[llvm] r263275 - [ThinLTO] Support for reference graph in per-module and combined summary.

Duncan P. N. Exon Smith via llvm-commits llvm-commits at lists.llvm.org
Mon Mar 21 16:21:19 PDT 2016


> On 2016-Mar-21, at 16:13, Teresa Johnson <tejohnson at google.com> wrote:
> 
> 
> 
> On Mon, Mar 21, 2016 at 4:02 PM, Duncan P. N. Exon Smith <dexonsmith at apple.com> wrote:
> 
> > On 2016-Mar-21, at 15:13, Mehdi Amini <mehdi.amini at apple.com> wrote:
> >
> >>
> >> On Mar 17, 2016, at 5:55 PM, Duncan P. N. Exon Smith via llvm-commits <llvm-commits at lists.llvm.org> wrote:
> >>
> >>>
> >>> On 2016-Mar-11, at 10:52, Teresa Johnson via llvm-commits <llvm-commits at lists.llvm.org> wrote:
> >>>
> >>> Author: tejohnson
> >>> Date: Fri Mar 11 12:52:24 2016
> >>> New Revision: 263275
> >>>
> >>> URL: http://llvm.org/viewvc/llvm-project?rev=263275&view=rev
> >>> Log:
> >>> [ThinLTO] Support for reference graph in per-module and combined summary.
> >>>
> >>> Summary:
> >>> This patch adds support for including a full reference graph including
> >>> call graph edges and other GV references in the summary.
> >>>
> >>> The reference graph edges can be used to make importing decisions
> >>> without materializing any source modules, can be used in the plugin
> >>> to make file staging decisions for distributed build systems, and is
> >>> expected to have other uses.
> >>>
> >>> The call graph edges are recorded in each function summary in the
> >>> bitcode via a list of <CalleeValueIds, StaticCount> tuples when no PGO
> >>> data exists, or <CalleeValueId, StaticCount, ProfileCount> pairs when
> >>> there is PGO, where the ValueId can be mapped to the function GUID via
> >>> the ValueSymbolTable.

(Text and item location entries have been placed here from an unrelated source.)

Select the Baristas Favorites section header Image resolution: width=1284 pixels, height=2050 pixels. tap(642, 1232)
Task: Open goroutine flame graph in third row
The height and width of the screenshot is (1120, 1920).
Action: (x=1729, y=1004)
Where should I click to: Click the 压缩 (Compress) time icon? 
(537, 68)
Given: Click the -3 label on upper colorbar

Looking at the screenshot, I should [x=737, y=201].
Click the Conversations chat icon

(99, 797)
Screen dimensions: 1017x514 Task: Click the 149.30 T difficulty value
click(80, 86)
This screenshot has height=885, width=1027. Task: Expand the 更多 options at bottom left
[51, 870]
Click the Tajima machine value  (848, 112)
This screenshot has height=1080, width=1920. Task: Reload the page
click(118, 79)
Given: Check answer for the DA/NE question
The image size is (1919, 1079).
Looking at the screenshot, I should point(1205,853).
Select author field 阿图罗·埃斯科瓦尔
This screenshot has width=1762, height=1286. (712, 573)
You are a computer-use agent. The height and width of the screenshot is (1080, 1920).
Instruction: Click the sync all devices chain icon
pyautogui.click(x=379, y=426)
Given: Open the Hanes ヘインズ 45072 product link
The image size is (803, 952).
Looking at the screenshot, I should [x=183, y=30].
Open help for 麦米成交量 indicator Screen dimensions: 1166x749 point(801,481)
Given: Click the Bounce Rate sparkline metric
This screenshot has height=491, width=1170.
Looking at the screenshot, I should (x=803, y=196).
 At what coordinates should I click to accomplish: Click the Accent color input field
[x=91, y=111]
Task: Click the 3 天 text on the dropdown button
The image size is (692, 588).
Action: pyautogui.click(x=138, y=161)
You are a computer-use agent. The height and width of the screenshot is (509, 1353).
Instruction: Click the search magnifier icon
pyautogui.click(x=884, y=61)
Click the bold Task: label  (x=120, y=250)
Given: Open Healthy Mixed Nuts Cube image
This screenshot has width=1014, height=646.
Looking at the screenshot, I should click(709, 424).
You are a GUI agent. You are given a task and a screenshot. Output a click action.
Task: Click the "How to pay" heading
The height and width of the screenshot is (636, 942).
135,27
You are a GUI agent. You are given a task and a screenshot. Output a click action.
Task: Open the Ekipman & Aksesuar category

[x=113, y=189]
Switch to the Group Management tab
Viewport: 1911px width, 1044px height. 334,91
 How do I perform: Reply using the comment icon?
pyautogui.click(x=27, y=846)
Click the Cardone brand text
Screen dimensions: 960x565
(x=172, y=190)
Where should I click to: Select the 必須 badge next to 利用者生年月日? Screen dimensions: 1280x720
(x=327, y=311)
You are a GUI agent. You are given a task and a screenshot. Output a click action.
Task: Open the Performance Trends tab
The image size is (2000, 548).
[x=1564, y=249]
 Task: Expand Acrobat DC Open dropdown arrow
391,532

In the function index in memory, the call graph
> >>> edges reference the target via the CalleeGUID instead of the
> >>> CalleeValueId.
> >>>
> >>> The reference graph edges are recorded in each summary record with a
> >>> list of referenced value IDs, which can be mapped to value GUID via the
> >>> ValueSymbolTable.
> >>>
> >>> Addtionally, a new summary record type is added to record references
> >>> from global variable initializers. A number of bitcode records and data
> >>> structures have been renamed to reflect the newly expanded scope of the
> >>> summary beyond functions. More cleanup will follow.
> >>>
> >>> Reviewers: joker.eph, davidxl
> >>>
> >>> Subscribers: joker.eph, llvm-commits
> >>>
> >>> Differential Revision: http://reviews.llvm.org/D17212
> >>
> >> [snip]
> >>
> >>> Modified: llvm/trunk/lib/Bitcode/Writer/BitcodeWriter.cpp
> >>> URL: http://llvm.org/viewvc/llvm-project/llvm/trunk/lib/Bitcode/Writer/BitcodeWriter.cpp?rev=263275&r1=263274&r2=263275&view=diff
> >>> ==============================================================================
> >>> --- llvm/trunk/lib/Bitcode/Writer/BitcodeWriter.cpp (original)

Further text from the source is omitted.